[Data extracted from a collection]
* * *

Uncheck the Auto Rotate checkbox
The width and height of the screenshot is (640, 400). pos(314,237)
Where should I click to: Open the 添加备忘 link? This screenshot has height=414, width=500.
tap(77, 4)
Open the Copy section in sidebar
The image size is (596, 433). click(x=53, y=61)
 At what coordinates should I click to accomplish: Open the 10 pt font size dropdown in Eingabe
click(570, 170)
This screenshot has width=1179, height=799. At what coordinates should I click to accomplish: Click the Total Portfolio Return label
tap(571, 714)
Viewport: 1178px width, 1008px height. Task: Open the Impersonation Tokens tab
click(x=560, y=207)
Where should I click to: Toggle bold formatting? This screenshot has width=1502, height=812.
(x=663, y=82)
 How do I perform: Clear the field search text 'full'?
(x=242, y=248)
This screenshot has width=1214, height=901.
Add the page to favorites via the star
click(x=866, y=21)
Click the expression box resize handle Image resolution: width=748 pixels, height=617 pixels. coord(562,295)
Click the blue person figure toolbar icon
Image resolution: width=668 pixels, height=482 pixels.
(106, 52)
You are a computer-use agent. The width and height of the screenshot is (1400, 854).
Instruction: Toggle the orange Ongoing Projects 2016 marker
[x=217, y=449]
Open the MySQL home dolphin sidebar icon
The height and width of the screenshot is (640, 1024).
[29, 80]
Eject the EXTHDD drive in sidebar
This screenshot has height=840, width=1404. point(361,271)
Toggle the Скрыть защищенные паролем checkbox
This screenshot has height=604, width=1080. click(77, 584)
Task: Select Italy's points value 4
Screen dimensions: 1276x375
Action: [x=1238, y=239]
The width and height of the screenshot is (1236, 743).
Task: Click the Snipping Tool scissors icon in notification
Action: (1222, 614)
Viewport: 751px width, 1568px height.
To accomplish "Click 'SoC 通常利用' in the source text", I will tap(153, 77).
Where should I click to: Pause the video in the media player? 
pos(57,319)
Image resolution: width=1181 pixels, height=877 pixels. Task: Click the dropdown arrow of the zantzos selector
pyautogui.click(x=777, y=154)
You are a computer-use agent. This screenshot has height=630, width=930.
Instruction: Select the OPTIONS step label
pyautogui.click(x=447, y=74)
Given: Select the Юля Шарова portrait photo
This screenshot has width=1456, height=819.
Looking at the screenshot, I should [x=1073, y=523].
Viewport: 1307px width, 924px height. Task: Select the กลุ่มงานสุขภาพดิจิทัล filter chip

* * *

[TASK DETAILS] A complete and exact reproduction of the data is needed.

[RESPONSE AREA]
Uncheck the Auto Rotate checkbox
The width and height of the screenshot is (640, 400). pos(314,237)
Where should I click to: Open the 添加备忘 link? This screenshot has height=414, width=500.
tap(77, 4)
Open the Copy section in sidebar
The image size is (596, 433). click(x=53, y=61)
 At what coordinates should I click to accomplish: Open the 10 pt font size dropdown in Eingabe
click(570, 170)
This screenshot has width=1179, height=799. At what coordinates should I click to accomplish: Click the Total Portfolio Return label
tap(571, 714)
Viewport: 1178px width, 1008px height. Task: Open the Impersonation Tokens tab
click(x=560, y=207)
Where should I click to: Toggle bold formatting? This screenshot has width=1502, height=812.
(x=663, y=82)
 How do I perform: Clear the field search text 'full'?
(x=242, y=248)
This screenshot has width=1214, height=901.
Add the page to favorites via the star
click(x=866, y=21)
Click the expression box resize handle Image resolution: width=748 pixels, height=617 pixels. coord(562,295)
Click the blue person figure toolbar icon
Image resolution: width=668 pixels, height=482 pixels.
(106, 52)
You are a computer-use agent. The width and height of the screenshot is (1400, 854).
Instruction: Toggle the orange Ongoing Projects 2016 marker
[x=217, y=449]
Open the MySQL home dolphin sidebar icon
The height and width of the screenshot is (640, 1024).
[29, 80]
Eject the EXTHDD drive in sidebar
This screenshot has height=840, width=1404. point(361,271)
Toggle the Скрыть защищенные паролем checkbox
This screenshot has height=604, width=1080. click(77, 584)
Task: Select Italy's points value 4
Screen dimensions: 1276x375
Action: [x=1238, y=239]
The width and height of the screenshot is (1236, 743).
Task: Click the Snipping Tool scissors icon in notification
Action: (1222, 614)
Viewport: 751px width, 1568px height.
To accomplish "Click 'SoC 通常利用' in the source text", I will tap(153, 77).
Where should I click to: Pause the video in the media player? 
pos(57,319)
Image resolution: width=1181 pixels, height=877 pixels. Task: Click the dropdown arrow of the zantzos selector
pyautogui.click(x=777, y=154)
You are a computer-use agent. This screenshot has height=630, width=930.
Instruction: Select the OPTIONS step label
pyautogui.click(x=447, y=74)
Given: Select the Юля Шарова portrait photo
This screenshot has width=1456, height=819.
Looking at the screenshot, I should [x=1073, y=523].
Viewport: 1307px width, 924px height. Task: Select the กลุ่มงานสุขภาพดิจิทัล filter chip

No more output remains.